An oft invoked Wall Street phrase of investors who are waiting for some sort of large drop in the markets so they can buy in at a low point is “Buy when there’s blood in the streets.” But I’ve always wondered: What if there’s only yelling in the streets? In other words, what if it doesn’t get as bad as folks think it should? Or in the case of investors who are waiting for a great opportunity before they invest, what if it doesn’t get as bad as they would like?
How long should one wait for this dire circumstance to materialize? Do you wait for a 10% drop, a 20% drop, a 50% drop? Do you maybe wait for a month or two or a year or two? Do you wait until the next election or the next geopolitical crisis or the next central bank meeting?
We often hear stories about people who made a great investment by buying something at a point of great distress but it seems we hear less about people who failed dramatically at this same task. We probably hear even less about people who did nothing during times of distress and simply carried on with their investments.

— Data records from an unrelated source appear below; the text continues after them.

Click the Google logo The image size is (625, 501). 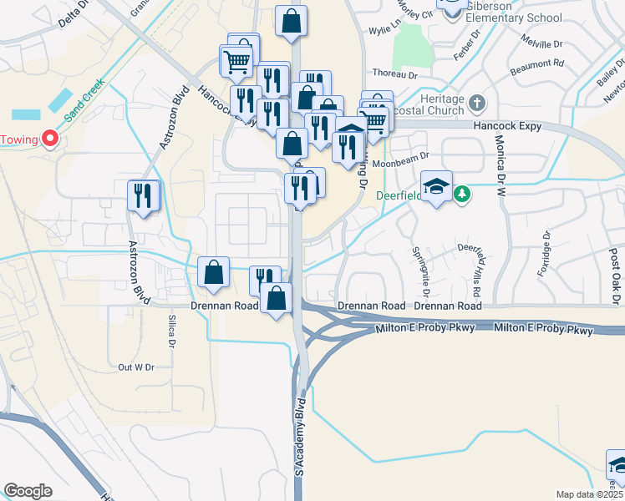coord(28,491)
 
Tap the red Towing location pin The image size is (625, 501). coord(50,139)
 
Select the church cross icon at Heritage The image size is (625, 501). coord(477,104)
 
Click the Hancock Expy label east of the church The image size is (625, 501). coord(507,127)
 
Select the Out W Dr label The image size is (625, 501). coord(136,367)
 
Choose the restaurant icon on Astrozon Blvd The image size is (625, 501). coord(143,195)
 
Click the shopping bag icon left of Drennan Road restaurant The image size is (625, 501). coord(214,271)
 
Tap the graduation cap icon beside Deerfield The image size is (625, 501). coord(436,186)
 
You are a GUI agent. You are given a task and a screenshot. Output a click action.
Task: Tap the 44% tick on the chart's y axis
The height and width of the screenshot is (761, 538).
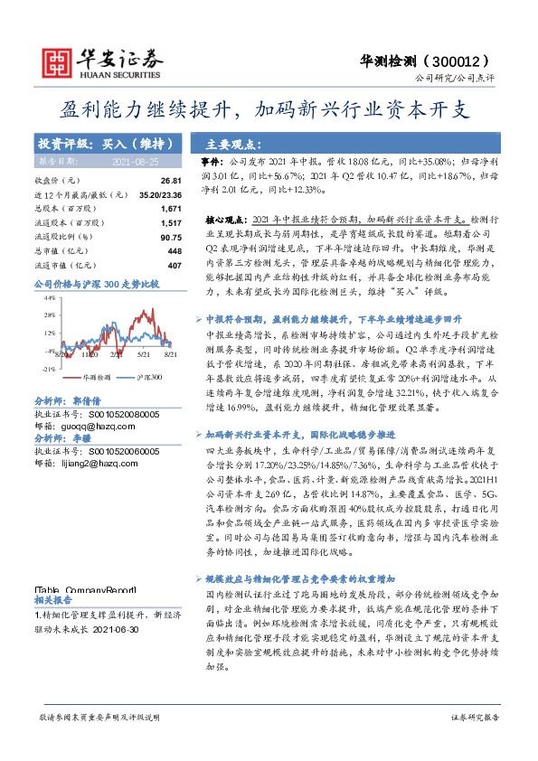51,296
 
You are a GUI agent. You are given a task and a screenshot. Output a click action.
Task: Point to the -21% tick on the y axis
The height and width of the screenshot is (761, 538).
50,369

One can sit around and wait and try to time when to invest one’s money, but the opportunity costs are the chance for your investments to accrue dividends and appreciate in value. Over long periods of time, missing out on these could significantly reduce your ability to build wealth.
So if you’re waiting for the markets to hit a low point before you invest, you may want to understand exactly what it is you’re waiting for, because things may get bad, but not as bad as you’d like.